The months ahead promise some astounding sights.

By Steve Kates

The Earth has completed another orbit around our amazing star, the sun. The month of December is full of amazing sights to see, along with some great events taking place in 2018.

December skies begin with a discussion of the most amazing moon of all of 2017.

The super moon will occur on the night of Dec. 3. The super moon is the full moon that is closest to Earth and appears to be 13 percent larger and some 30 percent brighter than most full moons in a calendar year. A super moon can occur during the full or new phase of the moon.

Arizona observers, note that the moon will be full at exactly 7:47 a.m. MST on Dec. 3 and moves to a position we call perigee at around 1 a.m. MST on the morning of the 4th and will be some 222,135 miles from the Earth.

This full, super moon is also known as the full cold moon or the full long night moon. It’s the only super moon of 2017. There can only be a few of these very close moons during any given year. One of the last super moon events was back on Nov. 14, 2016, which was the closest super moon since Jan. 26, 1948. The closest full moon of the 21st century will occur on Dec. 6, 2052.

After this great full moon, the moon moves on to its last quarter phase on the 10th and continues to wane and reach a new phase on the 18th.

December has some interesting planets to view too. Most of the activity will take place in the morning sky, as Venus and Jupiter continue a nice series of close encounters, like the close conjunction back in early November. Saturn moves into solar conjunction, by the 21st.

The seasons change once again, as we welcome the holidays and the Christmas season.

The winter solstice begins on the 21st at 9:28 a.m. MST

December has one last surprise. Watch out for the annual Geminid meteor shower, which will peak on the morning hours of the 14th. This is one of the best meteor showers of the entire year and the moonlight isn’t expected to interfere too much with the viewing. To see it at its best, look to the northeastern sky after midnight on the 13th, into the 14th. You may get to see upwards of 50 meteors per hour, many with bright vapor type trails.
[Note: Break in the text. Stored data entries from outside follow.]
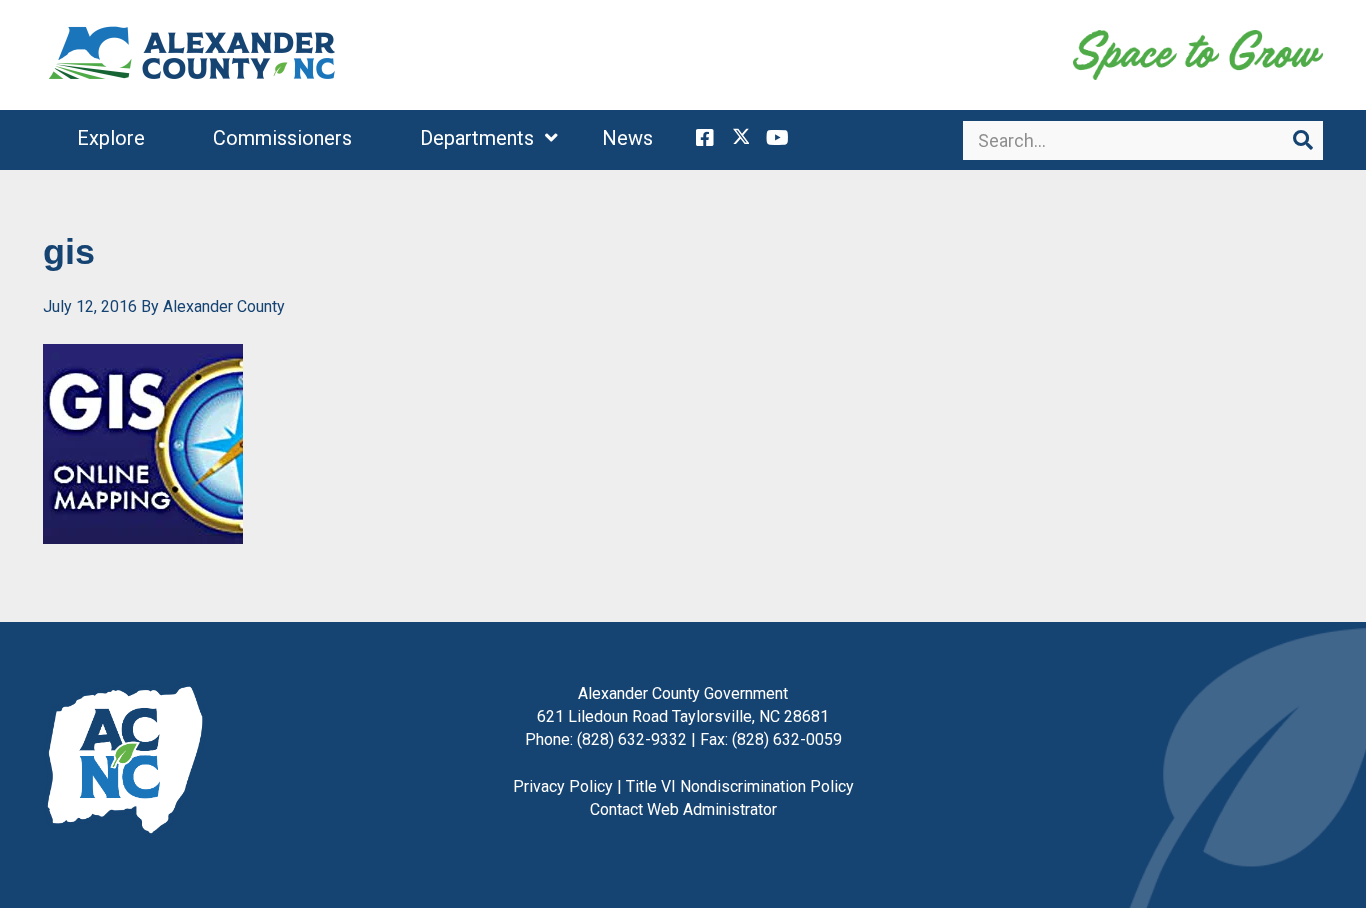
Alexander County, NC (193, 55)
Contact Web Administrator (683, 809)
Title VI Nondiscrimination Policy (740, 786)
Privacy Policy (563, 786)
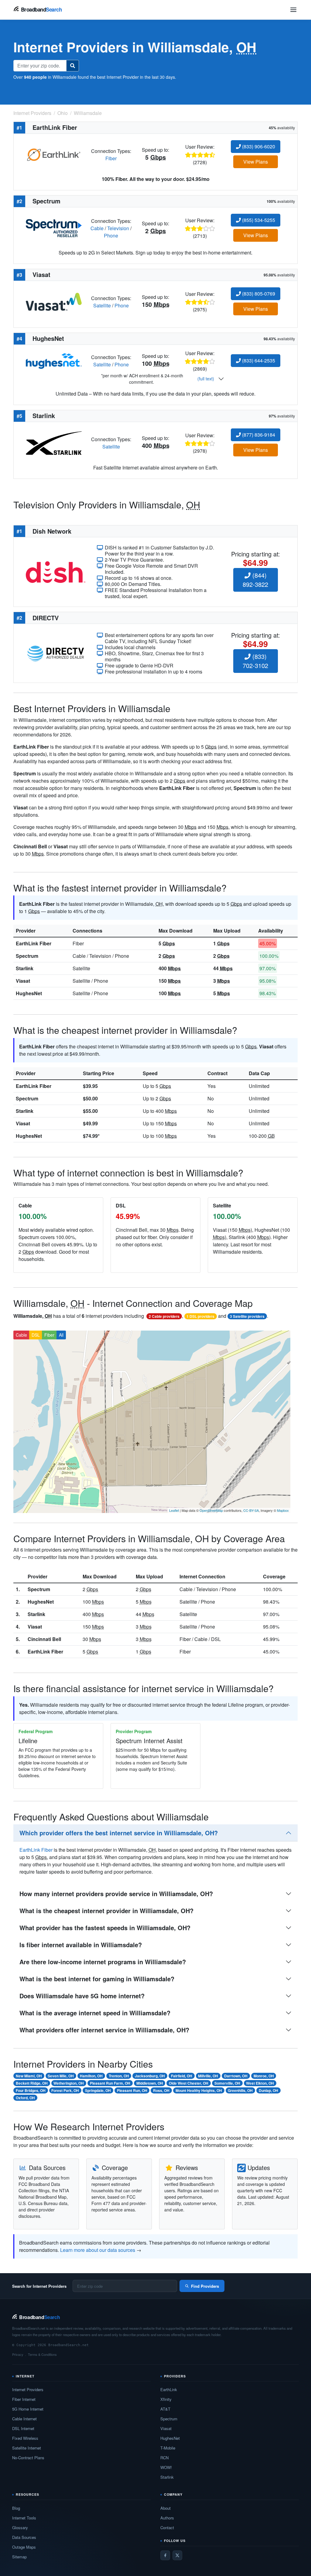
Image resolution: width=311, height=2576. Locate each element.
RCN (164, 2457)
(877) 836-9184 (258, 434)
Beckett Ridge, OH (32, 2083)
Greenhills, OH (240, 2090)
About (165, 2508)
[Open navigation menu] (293, 9)
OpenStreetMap (211, 1510)
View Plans (255, 161)
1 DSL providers (200, 1316)
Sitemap (19, 2557)
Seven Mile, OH (61, 2076)
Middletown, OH (149, 2083)
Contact (167, 2527)
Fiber (111, 158)
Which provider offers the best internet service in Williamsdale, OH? (118, 1832)
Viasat (23, 980)
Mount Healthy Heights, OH (199, 2090)
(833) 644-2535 (258, 360)
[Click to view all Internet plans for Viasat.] (54, 301)
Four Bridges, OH (31, 2090)
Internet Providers (27, 2389)
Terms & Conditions (42, 2354)
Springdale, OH (98, 2090)
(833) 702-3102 (255, 661)
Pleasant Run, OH (132, 2090)
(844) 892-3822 (255, 580)
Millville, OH (208, 2076)
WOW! (166, 2467)
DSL (36, 1335)
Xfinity (166, 2399)
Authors (167, 2518)
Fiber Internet (24, 2399)
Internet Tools (24, 2518)
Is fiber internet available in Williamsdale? (80, 1944)
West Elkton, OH (260, 2083)
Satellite (102, 305)
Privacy (17, 2354)
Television (118, 228)
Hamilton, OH (91, 2076)
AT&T (165, 2409)
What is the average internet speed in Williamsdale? (94, 2012)
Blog (16, 2508)
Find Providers (205, 2286)
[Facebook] (165, 2555)
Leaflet (174, 1510)
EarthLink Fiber (33, 943)
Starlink (24, 968)
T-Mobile (167, 2448)
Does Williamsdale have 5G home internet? (82, 1995)
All (61, 1335)
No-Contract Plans (28, 2457)
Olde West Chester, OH (188, 2083)
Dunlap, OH (268, 2090)
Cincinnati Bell (44, 1639)
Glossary (20, 2527)
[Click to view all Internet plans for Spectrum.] (54, 227)
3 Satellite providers (247, 1316)
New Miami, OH (29, 2076)
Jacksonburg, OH (150, 2076)
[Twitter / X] (177, 2555)
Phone (111, 235)
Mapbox (283, 1510)
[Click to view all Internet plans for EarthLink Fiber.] (54, 154)
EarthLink (168, 2389)
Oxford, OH (25, 2097)
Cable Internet (24, 2419)
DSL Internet (23, 2428)
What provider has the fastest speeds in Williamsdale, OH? (104, 1927)
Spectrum (27, 955)
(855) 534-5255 (258, 219)
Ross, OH (161, 2090)
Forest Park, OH (65, 2090)
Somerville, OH (227, 2083)
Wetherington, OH (68, 2083)
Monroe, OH (264, 2076)
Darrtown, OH (236, 2076)
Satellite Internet (26, 2448)
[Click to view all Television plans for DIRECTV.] (55, 652)
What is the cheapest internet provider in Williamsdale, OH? (106, 1910)
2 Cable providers (164, 1316)
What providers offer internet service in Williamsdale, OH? (104, 2029)
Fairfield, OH (181, 2076)
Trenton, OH (119, 2076)
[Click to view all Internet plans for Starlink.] (54, 442)
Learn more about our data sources (97, 2249)
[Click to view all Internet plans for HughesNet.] (54, 360)
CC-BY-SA (251, 1510)
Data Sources (24, 2537)
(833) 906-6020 (258, 146)
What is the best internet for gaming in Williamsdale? (96, 1978)
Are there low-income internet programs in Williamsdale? (102, 1961)
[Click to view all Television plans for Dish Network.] (55, 571)
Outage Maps (24, 2547)
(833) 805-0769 (258, 293)
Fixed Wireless (25, 2438)
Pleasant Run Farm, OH (110, 2083)
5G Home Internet (27, 2409)
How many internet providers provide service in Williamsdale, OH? (116, 1893)
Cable (97, 228)
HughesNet (29, 993)
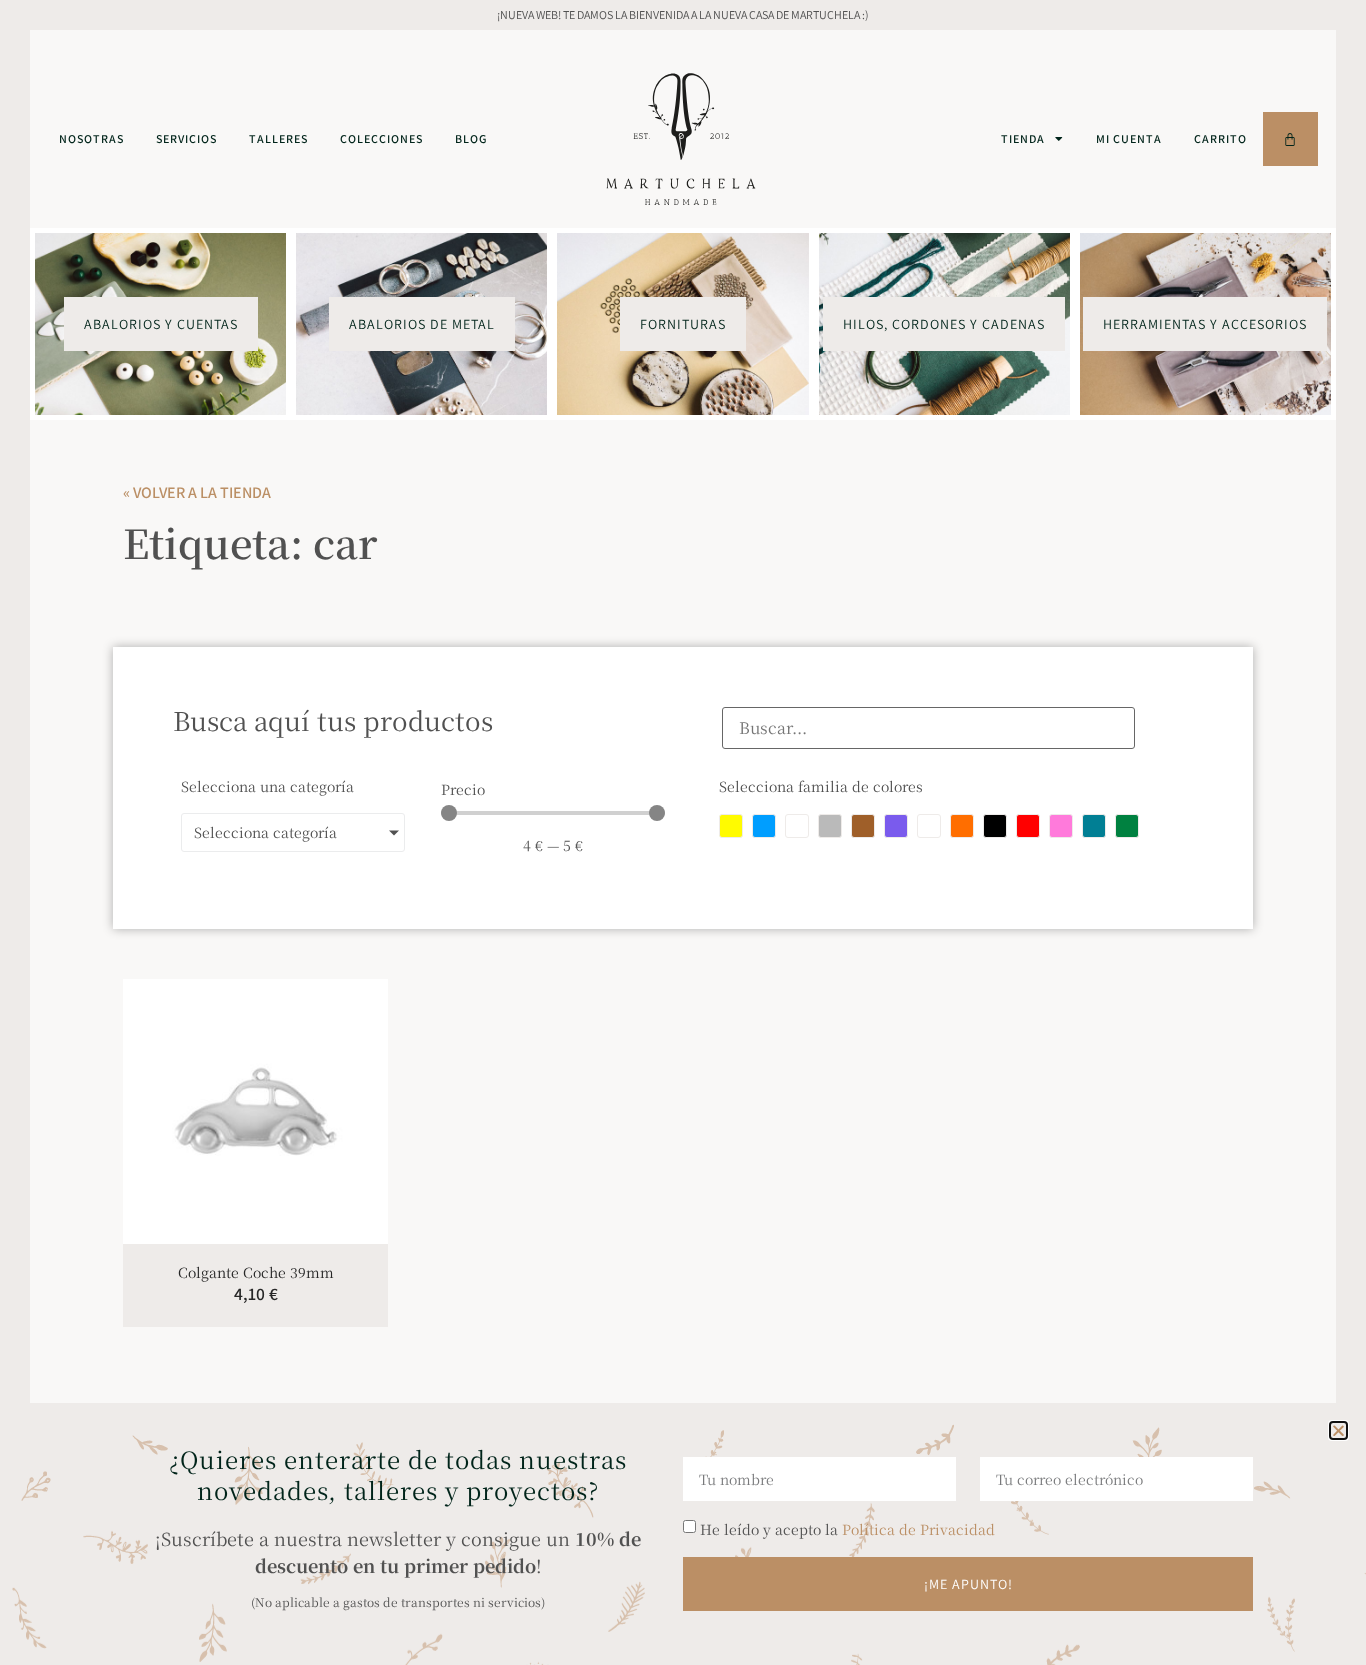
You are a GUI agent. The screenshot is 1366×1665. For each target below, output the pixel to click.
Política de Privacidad (918, 1529)
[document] (683, 832)
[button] (1338, 1430)
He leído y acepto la (847, 1529)
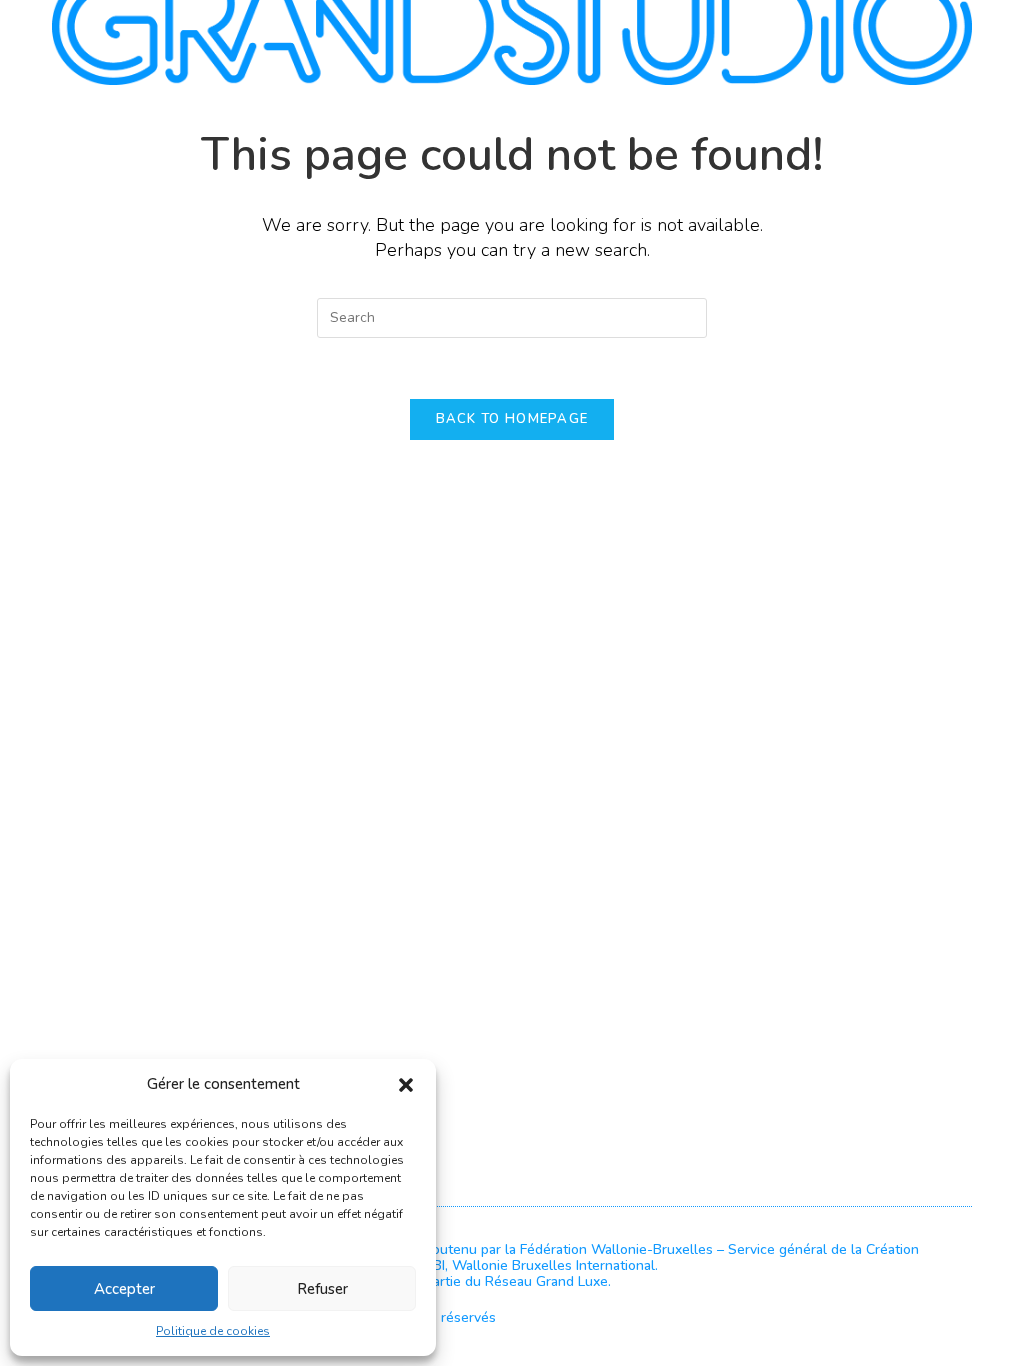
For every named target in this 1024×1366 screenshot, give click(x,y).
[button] (406, 1085)
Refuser (322, 1289)
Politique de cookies (213, 1331)
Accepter (124, 1289)
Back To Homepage (512, 419)
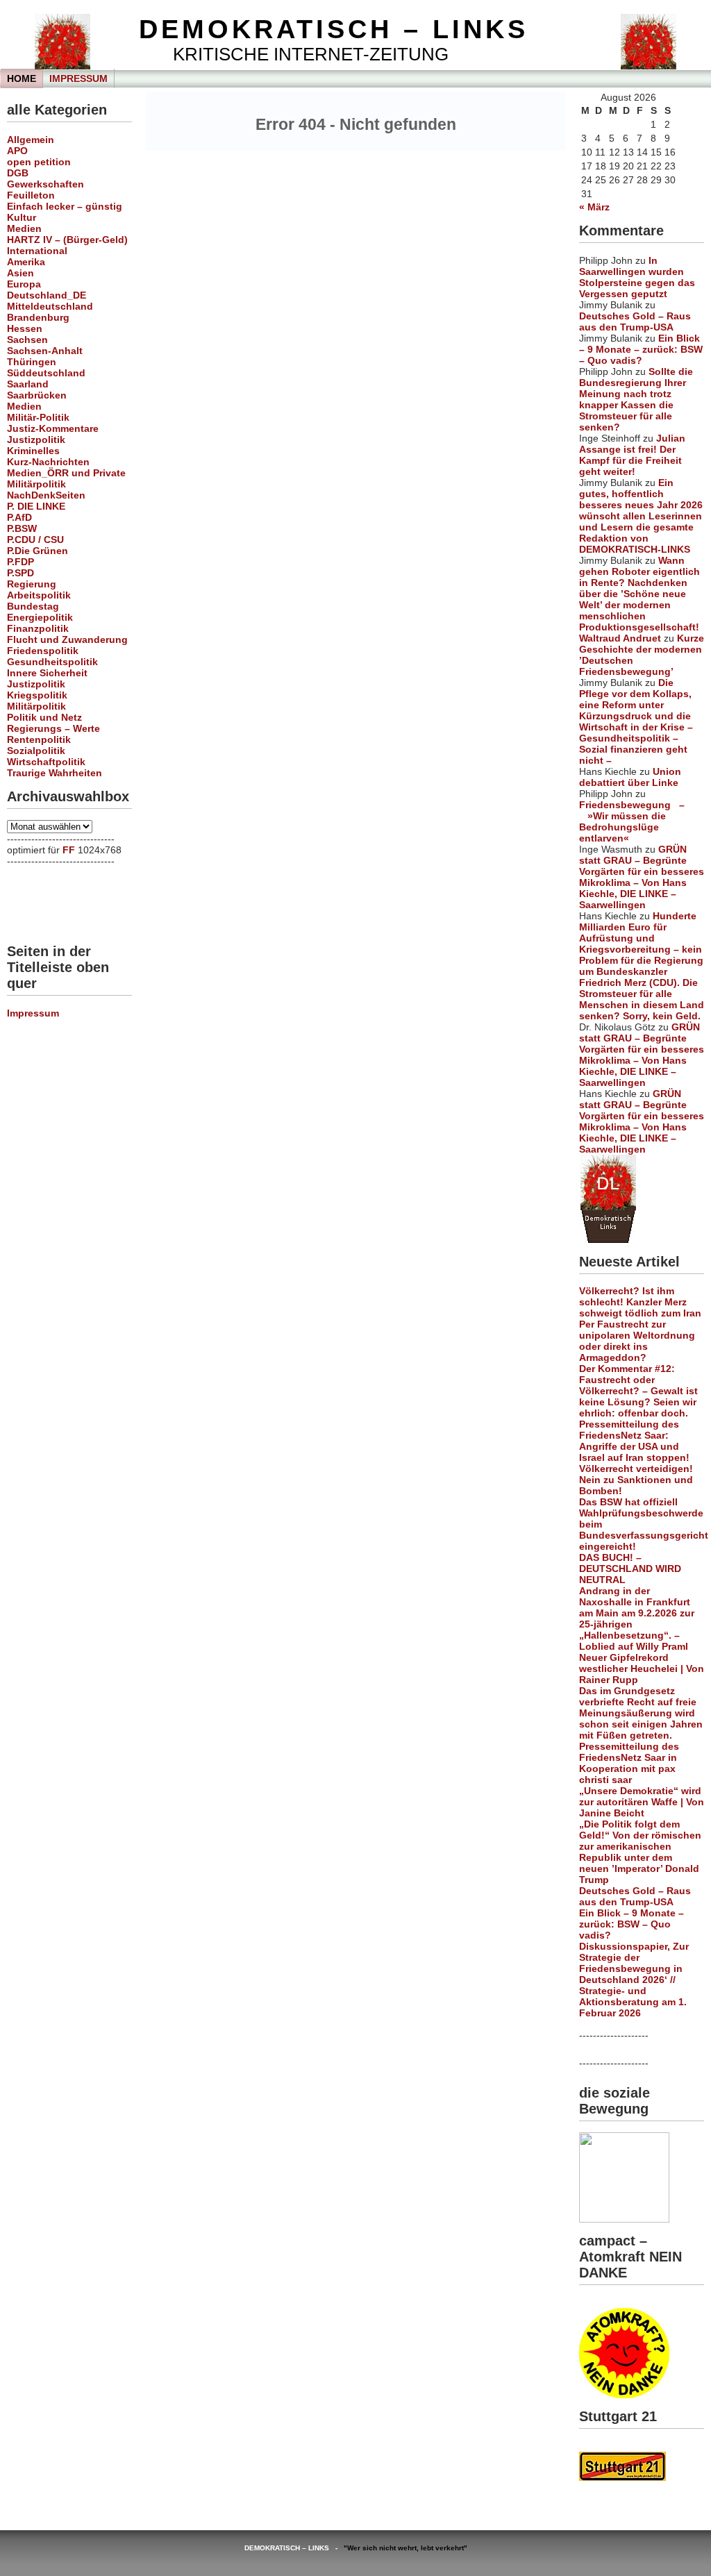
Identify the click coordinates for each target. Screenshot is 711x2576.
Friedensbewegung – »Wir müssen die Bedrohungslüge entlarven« (632, 821)
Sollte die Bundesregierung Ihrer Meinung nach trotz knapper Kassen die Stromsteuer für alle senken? (636, 399)
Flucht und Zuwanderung (67, 639)
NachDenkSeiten (46, 495)
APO (17, 150)
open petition (39, 161)
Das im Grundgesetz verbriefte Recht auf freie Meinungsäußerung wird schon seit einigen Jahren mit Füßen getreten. (641, 1713)
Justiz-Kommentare (53, 428)
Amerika (26, 261)
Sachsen (27, 339)
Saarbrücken (37, 395)
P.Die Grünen (37, 550)
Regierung (31, 583)
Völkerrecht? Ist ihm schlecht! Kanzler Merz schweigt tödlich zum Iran (640, 1302)
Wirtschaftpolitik (46, 761)
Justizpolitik (36, 439)
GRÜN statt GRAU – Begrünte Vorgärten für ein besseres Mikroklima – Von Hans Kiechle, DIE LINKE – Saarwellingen (641, 877)
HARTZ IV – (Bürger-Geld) (67, 239)
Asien (20, 272)
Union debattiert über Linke (630, 777)
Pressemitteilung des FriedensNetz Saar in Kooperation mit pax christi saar (629, 1763)
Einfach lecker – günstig (64, 206)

The Geminid meteors are all thought to be a part of a rock comet. The source of this shower may be an old asteroid /comet, 3200 Phaethon.

January skies also offer some amazing sights. We welcome the first major total lunar eclipse on the night of Jan. 31, 2018. This will be the first total lunar eclipse seen from Arizona since 2015. This eclipse will be an early morning event for us here. The partial phases of the eclipse begin at 4:48 a.m. MST. The total phase begins at 5:51 a.m. MST with the best totality at 6:29 a.m. MST. Totality ends at 7:07 a.m. MST. The moon will appear deep red in color and totality will last for some 68 minutes.

If you miss this one, the next decent total lunar eclipse will occur on Jan. 20, 2019. That eclipse will begin for us in Arizona, around 8:33 p.m. MST.

The other big news story of 2018 will be the close approach of Mars. Mars will come to a near historic close approach to Earth on July 26. It will be 35,785,537 miles from us. While it sounds far, this is very close and it only happens every 15 years or so. Don’t miss it.